Effects of Entrainment on Incapability of High Intensity Beam Drilling

[+] Author and Article Information
P. S. Wei

Professor
Department of Mechanical and
Electro-Mechanical Engineering,
National Sun Yat-Sen University,
Kaohsiung 80424, Taiwan, ROC
e-mail: pswei@mail.nsysu.edu.tw

J. H. Wu

Department of Mechanical and
Electro-Mechanical Engineering,
National Sun Yat-Sen University,
Kaohsiung 80424, Taiwan, ROC
e-mail: m983020003@student.nsysu.edu.tw

T. C. Chao

Department of Mechanical and
Electro-Mechanical Engineering,
National Sun Yat-Sen University,
Kaohsiung 80424, Taiwan, ROC
e-mail: m993020071@student.nsysu.edu.tw

1Corresponding author.

Contributed by the Heat Transfer Division of ASME for publication in the JOURNAL OF HEAT TRANSFER. Manuscript received March 17, 2014; final manuscript received October 15, 2014; published online April 16, 2015. Assoc. Editor: Wilson K. S. Chiu.
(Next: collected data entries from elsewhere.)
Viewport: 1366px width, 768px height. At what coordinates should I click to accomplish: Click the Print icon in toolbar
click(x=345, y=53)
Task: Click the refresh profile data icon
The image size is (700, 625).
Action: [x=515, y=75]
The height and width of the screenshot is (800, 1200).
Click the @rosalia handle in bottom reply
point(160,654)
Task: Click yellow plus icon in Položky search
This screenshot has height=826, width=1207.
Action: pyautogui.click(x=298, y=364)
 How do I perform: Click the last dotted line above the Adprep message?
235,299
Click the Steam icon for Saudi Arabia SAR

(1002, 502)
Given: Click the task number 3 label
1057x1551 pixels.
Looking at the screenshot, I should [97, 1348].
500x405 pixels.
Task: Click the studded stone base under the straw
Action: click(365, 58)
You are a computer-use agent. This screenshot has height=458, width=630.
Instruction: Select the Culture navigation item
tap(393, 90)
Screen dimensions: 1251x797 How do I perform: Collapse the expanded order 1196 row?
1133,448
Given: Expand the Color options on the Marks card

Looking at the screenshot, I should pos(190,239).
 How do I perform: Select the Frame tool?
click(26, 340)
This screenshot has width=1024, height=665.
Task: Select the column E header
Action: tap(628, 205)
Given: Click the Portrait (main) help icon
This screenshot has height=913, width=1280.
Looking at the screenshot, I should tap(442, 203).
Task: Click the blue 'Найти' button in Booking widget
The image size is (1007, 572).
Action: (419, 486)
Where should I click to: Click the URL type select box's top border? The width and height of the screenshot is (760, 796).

J. Heat Transfer 137(8), 082101 (Aug 01, 2015) (9 pages) Paper No: HT-14-1134; doi: 10.1115/1.4029086 History: Received March 17, 2014; Revised October 15, 2014; Online April 16, 2015

The effects of entrainment accompanying mass, momentum, and energy transport from the keyhole wall on keyhole collapse during high-power-density laser or electron beam drilling are theoretically and systematically investigated in this study. High intensity beam drilling is widely used in components, packaging and manufacturing technologies, micro-electromechanical-systems (MEMS), rapid prototyping manufacturing, and keyhole welding. This study proposes a quasi-steady, one-dimensional transport model to predict supersonic and subsonic flow behavior of the two-phase, vapor–liquid dispersion in a keyhole and applies the Young–Laplace equation to calculate the keyhole shape. The results show that the keyhole collapse, representing decreased or vanished radius, is susceptible to mass ejection at the base and entrainment from the side wall. Deposition of a mixture of gas and droplets in the keyhole stabilizes deformation of the keyhole. Enhanced energy and decreased axial component of momentum associated with entrainment are also apt to keyhole collapse. The predicted results agree with axial variations of transport variables of a compressible flow through a divergent and convergent nozzle, and their exact analytical solutions in the absence of friction, energy absorption, and entrainment. An understanding of the effects of ejected and entrained mass in the keyhole on drilling efficiency is therefore provided.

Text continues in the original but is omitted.